_Aim of the task_
Rewrite the entries below as a JSON list of strings, with one string for each line and blank lines left out.

_Listed entries_

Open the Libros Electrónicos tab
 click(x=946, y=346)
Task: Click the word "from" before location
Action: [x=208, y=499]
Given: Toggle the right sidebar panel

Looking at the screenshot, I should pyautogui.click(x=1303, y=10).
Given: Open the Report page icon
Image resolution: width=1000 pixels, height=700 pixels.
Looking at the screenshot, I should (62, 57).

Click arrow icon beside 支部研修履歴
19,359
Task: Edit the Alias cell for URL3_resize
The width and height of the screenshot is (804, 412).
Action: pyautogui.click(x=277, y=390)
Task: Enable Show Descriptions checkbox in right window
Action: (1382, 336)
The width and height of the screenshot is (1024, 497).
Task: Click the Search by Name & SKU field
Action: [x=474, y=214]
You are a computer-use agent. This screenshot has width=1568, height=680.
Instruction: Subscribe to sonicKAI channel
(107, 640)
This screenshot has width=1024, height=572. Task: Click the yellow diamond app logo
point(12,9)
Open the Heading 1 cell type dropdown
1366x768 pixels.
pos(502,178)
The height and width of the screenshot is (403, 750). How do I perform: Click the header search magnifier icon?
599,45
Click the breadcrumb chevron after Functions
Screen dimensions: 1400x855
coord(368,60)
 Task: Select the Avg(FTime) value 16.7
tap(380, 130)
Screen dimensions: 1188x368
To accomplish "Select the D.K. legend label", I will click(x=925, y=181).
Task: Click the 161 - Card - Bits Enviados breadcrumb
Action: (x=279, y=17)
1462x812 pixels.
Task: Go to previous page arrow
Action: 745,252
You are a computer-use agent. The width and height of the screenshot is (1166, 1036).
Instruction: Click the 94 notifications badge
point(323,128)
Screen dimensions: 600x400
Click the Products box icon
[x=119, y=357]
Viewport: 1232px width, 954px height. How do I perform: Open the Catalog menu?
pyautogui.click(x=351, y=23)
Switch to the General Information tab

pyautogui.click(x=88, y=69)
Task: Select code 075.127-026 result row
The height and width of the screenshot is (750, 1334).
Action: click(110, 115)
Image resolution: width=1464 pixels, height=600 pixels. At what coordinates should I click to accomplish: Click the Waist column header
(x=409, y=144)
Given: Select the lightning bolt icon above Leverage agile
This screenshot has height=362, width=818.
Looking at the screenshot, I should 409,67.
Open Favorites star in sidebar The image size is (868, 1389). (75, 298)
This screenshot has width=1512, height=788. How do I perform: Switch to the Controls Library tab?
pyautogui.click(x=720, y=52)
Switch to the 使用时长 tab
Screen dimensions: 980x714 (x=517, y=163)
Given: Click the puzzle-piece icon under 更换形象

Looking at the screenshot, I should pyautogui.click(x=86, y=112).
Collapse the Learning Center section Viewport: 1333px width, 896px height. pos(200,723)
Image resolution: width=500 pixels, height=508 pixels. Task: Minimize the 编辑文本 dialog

_Answer below_
[
  "Open the Libros Electrónicos tab",
  " click(x=946, y=346)",
  "Task: Click the word \"from\" before location",
  "Action: [x=208, y=499]",
  "Given: Toggle the right sidebar panel",
  "Looking at the screenshot, I should pyautogui.click(x=1303, y=10).",
  "Given: Open the Report page icon",
  "Image resolution: width=1000 pixels, height=700 pixels.",
  "Looking at the screenshot, I should (62, 57).",
  "Click arrow icon beside 支部研修履歴",
  "19,359",
  "Task: Edit the Alias cell for URL3_resize",
  "The width and height of the screenshot is (804, 412).",
  "Action: pyautogui.click(x=277, y=390)",
  "Task: Enable Show Descriptions checkbox in right window",
  "Action: (1382, 336)",
  "The width and height of the screenshot is (1024, 497).",
  "Task: Click the Search by Name & SKU field",
  "Action: [x=474, y=214]",
  "You are a computer-use agent. This screenshot has width=1568, height=680.",
  "Instruction: Subscribe to sonicKAI channel",
  "(107, 640)",
  "This screenshot has width=1024, height=572. Task: Click the yellow diamond app logo",
  "point(12,9)",
  "Open the Heading 1 cell type dropdown",
  "1366x768 pixels.",
  "pos(502,178)",
  "The height and width of the screenshot is (403, 750). How do I perform: Click the header search magnifier icon?",
  "599,45",
  "Click the breadcrumb chevron after Functions",
  "Screen dimensions: 1400x855",
  "coord(368,60)",
  " Task: Select the Avg(FTime) value 16.7",
  "tap(380, 130)",
  "Screen dimensions: 1188x368",
  "To accomplish \"Select the D.K. legend label\", I will click(x=925, y=181).",
  "Task: Click the 161 - Card - Bits Enviados breadcrumb",
  "Action: (x=279, y=17)",
  "1462x812 pixels.",
  "Task: Go to previous page arrow",
  "Action: 745,252",
  "You are a computer-use agent. The width and height of the screenshot is (1166, 1036).",
  "Instruction: Click the 94 notifications badge",
  "point(323,128)",
  "Screen dimensions: 600x400",
  "Click the Products box icon",
  "[x=119, y=357]",
  "Viewport: 1232px width, 954px height. How do I perform: Open the Catalog menu?",
  "pyautogui.click(x=351, y=23)",
  "Switch to the General Information tab",
  "pyautogui.click(x=88, y=69)",
  "Task: Select code 075.127-026 result row",
  "The height and width of the screenshot is (750, 1334).",
  "Action: click(110, 115)",
  "Image resolution: width=1464 pixels, height=600 pixels. At what coordinates should I click to accomplish: Click the Waist column header",
  "(x=409, y=144)",
  "Given: Select the lightning bolt icon above Leverage agile",
  "This screenshot has height=362, width=818.",
  "Looking at the screenshot, I should 409,67.",
  "Open Favorites star in sidebar The image size is (868, 1389). (75, 298)",
  "This screenshot has width=1512, height=788. How do I perform: Switch to the Controls Library tab?",
  "pyautogui.click(x=720, y=52)",
  "Switch to the 使用时长 tab",
  "Screen dimensions: 980x714 (x=517, y=163)",
  "Given: Click the puzzle-piece icon under 更换形象",
  "Looking at the screenshot, I should pyautogui.click(x=86, y=112).",
  "Collapse the Learning Center section Viewport: 1333px width, 896px height. pos(200,723)",
  "Image resolution: width=500 pixels, height=508 pixels. Task: Minimize the 编辑文本 dialog"
]